**GIVEN PASSAGE:**
I knew it had something to do with football, featured Robert DeNiro, Bradley Cooper, and Jennifer Lawrence, and had received some rave reviews and even a few awards early in the season (pre-oscars). Other than that, I didn’t know much.
I certainly didn’t know that the film’s opening scenes would take place in a Baltimore psychiatric facility. Given work I had done both while volunteering in college at a state run hospital just outside of Philadelphia (where the rest of the movie takes place) and also as a full-time research coordinator in one of the most expensive private psychiatric treatment centers in the country, just outside of Boston, I might have reconsidered before choosing this as thing to see on a second date. However, it was her suggestion originally, and given my love for movies, I usually don’t turn down the opportunity to incorporate them into a date, especially when I don’t even have to suggest it.
However, in the end, the film lived up to expectations and didn’t confirm my initial fears that the film choice would drag down the evening, given what I know of the bleak and dreary settings of some psychiatric hospitals and their capacity to dampen moods.
Instead, David Russell’s adaptation of Matthew Quick’s novel (of the same name) uses the theme of mental illness to contrast and compare the two main characters (Bradley Cooper and Lawrence) as the attempt to both “out-crazy” one another, yet also maintain the mental stability high ground, in their developing friendship. Moreso, the theme of mental illness or “craziness,” appears to fascinate many of the so-called “sane” characters in the film, including a relentless student who repeatedly tries to interview and even catch on film some of the “bi-polar episodes,” and the co-workers of Cooper’s older brother, a well-meaning but overshadowing successful lawyer, who struggles to relate to his younger brother without bringing up areas in which he has “out-performed” him in some way or another.

**DATASET EXCERPTS:**
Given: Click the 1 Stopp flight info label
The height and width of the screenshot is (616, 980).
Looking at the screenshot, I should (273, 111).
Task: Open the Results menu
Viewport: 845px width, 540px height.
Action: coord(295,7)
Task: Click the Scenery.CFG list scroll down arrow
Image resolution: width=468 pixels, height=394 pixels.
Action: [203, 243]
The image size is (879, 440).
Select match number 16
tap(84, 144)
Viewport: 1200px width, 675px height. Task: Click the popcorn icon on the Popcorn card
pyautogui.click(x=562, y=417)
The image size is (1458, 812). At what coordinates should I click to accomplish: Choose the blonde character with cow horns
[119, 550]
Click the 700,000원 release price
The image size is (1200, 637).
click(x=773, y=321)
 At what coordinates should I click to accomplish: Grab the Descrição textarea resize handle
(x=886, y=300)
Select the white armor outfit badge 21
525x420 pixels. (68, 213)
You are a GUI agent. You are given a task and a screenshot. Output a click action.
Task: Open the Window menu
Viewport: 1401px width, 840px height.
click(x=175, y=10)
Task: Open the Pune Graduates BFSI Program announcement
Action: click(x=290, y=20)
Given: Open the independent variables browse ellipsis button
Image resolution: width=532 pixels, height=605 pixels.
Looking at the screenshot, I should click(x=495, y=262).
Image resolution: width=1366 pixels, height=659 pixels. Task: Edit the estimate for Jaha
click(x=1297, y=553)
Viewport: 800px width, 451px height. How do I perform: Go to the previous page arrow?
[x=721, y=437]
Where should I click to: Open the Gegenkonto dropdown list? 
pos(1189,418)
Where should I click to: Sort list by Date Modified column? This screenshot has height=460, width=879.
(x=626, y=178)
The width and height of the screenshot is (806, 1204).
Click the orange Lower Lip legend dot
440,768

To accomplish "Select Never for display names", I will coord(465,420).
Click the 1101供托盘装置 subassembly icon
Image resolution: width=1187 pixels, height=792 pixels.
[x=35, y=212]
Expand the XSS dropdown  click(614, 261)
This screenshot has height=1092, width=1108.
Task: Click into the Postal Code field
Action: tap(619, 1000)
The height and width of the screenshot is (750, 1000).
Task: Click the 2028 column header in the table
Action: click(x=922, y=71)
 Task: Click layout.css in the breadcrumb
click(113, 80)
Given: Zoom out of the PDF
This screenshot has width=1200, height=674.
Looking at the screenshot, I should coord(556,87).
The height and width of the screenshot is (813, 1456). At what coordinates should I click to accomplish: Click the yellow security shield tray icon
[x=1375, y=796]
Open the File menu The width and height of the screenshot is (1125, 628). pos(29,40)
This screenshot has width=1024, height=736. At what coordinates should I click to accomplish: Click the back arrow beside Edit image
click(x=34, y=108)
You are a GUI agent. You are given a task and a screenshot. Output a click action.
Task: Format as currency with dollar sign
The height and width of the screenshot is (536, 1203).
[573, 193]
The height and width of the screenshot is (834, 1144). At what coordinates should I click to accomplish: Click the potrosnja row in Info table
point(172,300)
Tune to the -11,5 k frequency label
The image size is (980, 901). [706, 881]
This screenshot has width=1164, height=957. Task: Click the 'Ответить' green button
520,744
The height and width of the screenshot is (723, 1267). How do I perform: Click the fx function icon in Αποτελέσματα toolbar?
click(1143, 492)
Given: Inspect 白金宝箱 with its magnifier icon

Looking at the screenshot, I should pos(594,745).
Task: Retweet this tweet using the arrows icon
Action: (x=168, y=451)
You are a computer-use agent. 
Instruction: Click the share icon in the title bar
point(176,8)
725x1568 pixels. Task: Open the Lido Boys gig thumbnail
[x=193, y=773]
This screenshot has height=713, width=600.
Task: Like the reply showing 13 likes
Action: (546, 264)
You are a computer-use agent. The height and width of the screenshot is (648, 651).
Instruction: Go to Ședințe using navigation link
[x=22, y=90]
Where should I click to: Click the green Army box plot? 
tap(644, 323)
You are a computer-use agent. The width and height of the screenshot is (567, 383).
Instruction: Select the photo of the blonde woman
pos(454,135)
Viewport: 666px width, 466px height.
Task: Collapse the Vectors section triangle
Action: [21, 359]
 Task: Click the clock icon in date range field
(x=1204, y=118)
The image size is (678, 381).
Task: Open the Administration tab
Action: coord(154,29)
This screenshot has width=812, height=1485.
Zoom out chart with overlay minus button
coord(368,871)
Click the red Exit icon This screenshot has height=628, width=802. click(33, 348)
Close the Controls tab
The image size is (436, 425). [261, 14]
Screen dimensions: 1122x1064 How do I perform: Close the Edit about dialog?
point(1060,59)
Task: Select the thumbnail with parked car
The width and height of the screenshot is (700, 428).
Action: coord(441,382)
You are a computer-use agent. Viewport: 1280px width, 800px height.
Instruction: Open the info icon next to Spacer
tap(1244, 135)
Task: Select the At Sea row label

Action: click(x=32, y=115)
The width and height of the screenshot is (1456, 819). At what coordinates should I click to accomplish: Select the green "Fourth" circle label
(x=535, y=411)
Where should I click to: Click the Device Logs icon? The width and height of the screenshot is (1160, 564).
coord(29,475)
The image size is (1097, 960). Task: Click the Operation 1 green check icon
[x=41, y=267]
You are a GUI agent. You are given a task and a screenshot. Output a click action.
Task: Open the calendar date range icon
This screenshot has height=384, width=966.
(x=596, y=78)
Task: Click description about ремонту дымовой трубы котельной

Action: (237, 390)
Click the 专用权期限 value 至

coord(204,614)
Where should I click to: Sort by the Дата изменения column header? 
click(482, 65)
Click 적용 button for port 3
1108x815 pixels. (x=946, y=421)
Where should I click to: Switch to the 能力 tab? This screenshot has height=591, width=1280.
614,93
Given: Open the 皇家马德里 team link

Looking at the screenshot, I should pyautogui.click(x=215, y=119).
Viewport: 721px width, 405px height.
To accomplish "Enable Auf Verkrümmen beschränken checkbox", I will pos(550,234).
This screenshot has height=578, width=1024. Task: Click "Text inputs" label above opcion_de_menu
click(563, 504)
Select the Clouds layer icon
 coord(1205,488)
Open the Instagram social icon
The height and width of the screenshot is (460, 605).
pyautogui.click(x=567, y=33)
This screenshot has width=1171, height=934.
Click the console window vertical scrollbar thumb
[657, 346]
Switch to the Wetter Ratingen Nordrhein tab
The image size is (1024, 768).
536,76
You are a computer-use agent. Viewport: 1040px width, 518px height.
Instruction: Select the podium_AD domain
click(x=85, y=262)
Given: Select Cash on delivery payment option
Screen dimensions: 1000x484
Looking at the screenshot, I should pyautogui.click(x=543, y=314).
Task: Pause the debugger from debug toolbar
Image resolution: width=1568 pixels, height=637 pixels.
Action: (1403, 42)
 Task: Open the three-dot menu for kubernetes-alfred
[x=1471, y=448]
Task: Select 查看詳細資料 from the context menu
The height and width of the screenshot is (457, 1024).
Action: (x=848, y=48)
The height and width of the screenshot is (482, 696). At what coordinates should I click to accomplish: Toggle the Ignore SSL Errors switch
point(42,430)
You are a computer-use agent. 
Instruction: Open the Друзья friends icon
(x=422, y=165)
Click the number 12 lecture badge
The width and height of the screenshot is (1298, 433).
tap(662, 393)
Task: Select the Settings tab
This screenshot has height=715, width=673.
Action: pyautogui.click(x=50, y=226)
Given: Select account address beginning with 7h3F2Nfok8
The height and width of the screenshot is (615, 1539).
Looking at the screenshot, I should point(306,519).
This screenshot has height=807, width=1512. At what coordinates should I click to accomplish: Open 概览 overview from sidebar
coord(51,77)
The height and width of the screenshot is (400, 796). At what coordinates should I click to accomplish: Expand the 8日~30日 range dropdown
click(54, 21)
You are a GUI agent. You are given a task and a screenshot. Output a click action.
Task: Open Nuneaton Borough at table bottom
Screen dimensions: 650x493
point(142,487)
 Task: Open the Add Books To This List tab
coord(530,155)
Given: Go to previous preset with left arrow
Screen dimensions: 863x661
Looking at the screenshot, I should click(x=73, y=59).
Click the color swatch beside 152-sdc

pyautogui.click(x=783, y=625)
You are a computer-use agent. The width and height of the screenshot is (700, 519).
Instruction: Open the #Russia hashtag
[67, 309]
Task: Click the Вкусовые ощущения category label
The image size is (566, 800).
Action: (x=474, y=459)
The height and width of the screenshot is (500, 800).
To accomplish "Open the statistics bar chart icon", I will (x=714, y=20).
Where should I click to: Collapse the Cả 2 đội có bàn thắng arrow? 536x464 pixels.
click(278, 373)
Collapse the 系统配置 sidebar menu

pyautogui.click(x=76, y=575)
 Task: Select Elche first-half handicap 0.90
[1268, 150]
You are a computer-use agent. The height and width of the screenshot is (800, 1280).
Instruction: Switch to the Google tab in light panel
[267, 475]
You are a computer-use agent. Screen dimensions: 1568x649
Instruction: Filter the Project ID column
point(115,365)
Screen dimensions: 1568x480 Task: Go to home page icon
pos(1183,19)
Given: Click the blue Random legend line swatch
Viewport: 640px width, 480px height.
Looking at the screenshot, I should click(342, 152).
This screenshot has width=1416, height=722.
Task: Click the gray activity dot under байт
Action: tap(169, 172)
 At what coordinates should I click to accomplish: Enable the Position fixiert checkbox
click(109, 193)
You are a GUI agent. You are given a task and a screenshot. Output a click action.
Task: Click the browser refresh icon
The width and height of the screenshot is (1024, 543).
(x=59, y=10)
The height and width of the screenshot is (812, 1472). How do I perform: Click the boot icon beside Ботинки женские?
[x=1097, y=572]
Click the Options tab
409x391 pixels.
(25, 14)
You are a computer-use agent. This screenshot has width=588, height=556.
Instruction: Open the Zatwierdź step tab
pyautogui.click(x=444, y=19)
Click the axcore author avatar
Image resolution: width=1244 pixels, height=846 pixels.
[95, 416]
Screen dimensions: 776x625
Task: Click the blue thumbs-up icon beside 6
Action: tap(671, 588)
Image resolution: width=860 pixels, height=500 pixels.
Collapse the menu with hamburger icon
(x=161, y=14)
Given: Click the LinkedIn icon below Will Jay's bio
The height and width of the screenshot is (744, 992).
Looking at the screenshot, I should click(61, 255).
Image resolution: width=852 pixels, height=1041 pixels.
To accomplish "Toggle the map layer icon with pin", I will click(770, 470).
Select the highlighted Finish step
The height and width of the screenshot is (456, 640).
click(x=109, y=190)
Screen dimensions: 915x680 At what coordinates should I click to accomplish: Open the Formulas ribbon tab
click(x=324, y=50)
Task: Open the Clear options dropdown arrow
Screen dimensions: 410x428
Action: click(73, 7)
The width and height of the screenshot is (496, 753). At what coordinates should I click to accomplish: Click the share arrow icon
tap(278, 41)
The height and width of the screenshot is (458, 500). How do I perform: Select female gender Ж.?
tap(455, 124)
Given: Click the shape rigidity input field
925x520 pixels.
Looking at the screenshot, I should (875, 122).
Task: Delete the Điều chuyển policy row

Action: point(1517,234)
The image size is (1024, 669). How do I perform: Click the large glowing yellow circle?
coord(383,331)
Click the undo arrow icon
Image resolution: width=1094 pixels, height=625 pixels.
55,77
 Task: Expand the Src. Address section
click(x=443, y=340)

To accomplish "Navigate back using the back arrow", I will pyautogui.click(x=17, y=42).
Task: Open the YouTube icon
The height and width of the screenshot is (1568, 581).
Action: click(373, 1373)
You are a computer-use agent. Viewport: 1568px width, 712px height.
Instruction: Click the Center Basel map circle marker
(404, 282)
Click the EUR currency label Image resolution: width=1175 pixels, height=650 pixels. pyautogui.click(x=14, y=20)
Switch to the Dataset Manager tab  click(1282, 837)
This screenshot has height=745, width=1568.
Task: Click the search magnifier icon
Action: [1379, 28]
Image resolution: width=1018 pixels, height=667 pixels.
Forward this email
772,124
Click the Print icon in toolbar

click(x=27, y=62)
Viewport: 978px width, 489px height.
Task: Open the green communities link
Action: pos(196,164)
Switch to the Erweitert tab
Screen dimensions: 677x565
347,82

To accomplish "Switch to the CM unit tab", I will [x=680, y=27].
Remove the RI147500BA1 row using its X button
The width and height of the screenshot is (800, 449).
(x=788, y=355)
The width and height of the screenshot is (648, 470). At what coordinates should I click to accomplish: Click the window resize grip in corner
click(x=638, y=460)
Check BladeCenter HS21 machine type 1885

**PROMPT:** Copy everything in the film review from "I knew it had" down to "didn’t know much.", replacing "football" with "baseball".

**TASK ANSWER:**
I knew it had something to do with baseball, featured Robert DeNiro, Bradley Cooper, and Jennifer Lawrence, and had received some rave reviews and even a few awards early in the season (pre-oscars). Other than that, I didn’t know much.